If you’re looking for an in-the-middle solution between using tools and making your landing page, Webflow’s got you covered. It allows you to design landing pages straight on your website. It also takes A/B testing to the next level by allowing you to use dedicated A/B site testing tools like VWO and Optimizely.
Out of all the tools mentioned, LeadPages is the most on par with Unbounce in terms of features, personalization, and optimization options. The only real downside compared to Unbounce is that you have to start from a template, which can be limiting.
Still, what sets LeadPages apart is that it lets you order templates by conversion rate. But while this isn’t a result-guaranteed way of choosing your template, it’s nice to have this information before investing your time.
Testing Your Landing Pages
Unfortunately, like with most marketing campaigns, there’s no one guaranteed step-by-step guide to success. While you can follow experts’ best practices and look into how your competitors’ landing pages converted, it can still be hard to predict how it’ll go for you, regardless of what tool or platform you end up using The only way you can get the most out of your landing page is by launching and testing various designs and approaches.
Fortunately, testing strategies aren’t hard to make. Sure, it takes a decent amount of planning and documentation, but a reliable testing strategy could end up saving you a lot of time and effort in the long run. Testing could be the reason your landing pages succeed.
Start by creating a decent landing page for your product or service. Then, come up with a profile description of your ideal customer. This is where you’d want to answer your Who, Why, and What questions to create your main and supporting headlines. Next, brainstorm multiple ways your page copy can meet your target audience’s needs. Once you have a handful of viable options, build your testing strategies around those ideas.
There are countless ways to write the copy of your landing page and even more ways to present your CTA. None of them is particularly wrong or right, but some are better than others. By running a handful of A/B tests and observing the page’s bounce and conversion rates in relation to the number of visitors, you’ll start to get an idea of what works and what doesn’t with your audience.
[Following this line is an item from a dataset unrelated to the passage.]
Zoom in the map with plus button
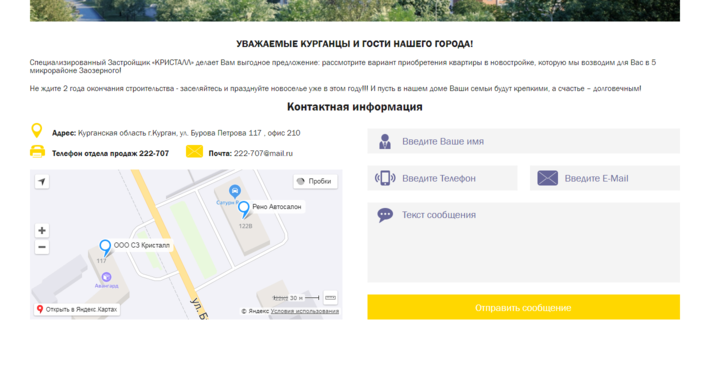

You don’t need fancy analytics tools — a simple spreadsheet would do, like this one.
Your tests don’t happen in a vacuum. After every test, you learn something new which sets up the next one. Also, by having everything documented, you’ll be able to justify certain choices and even understand what went wrong if a certain hypothesis failed.
Done right, less than a dozen of page tests can provide you with massive amounts of data and information to help you understand your audience and achieve the results you’re after.
The term “landing page” can be applied to virtually any page of your site. In online marketing, however, it strictly refers to web pages made for a marketing campaign with the specific goal of converting visitors into customers or leads. Landing pages can help you achieve marvelous things for your online brand.
Throughout this article, we’ve explained the theory of what makes a great landing page and the importance of rigorous testing. Still, this is only surface-level information. Start by building a page or two. The more experience you have in the area, the more in-depth content would make sense to you.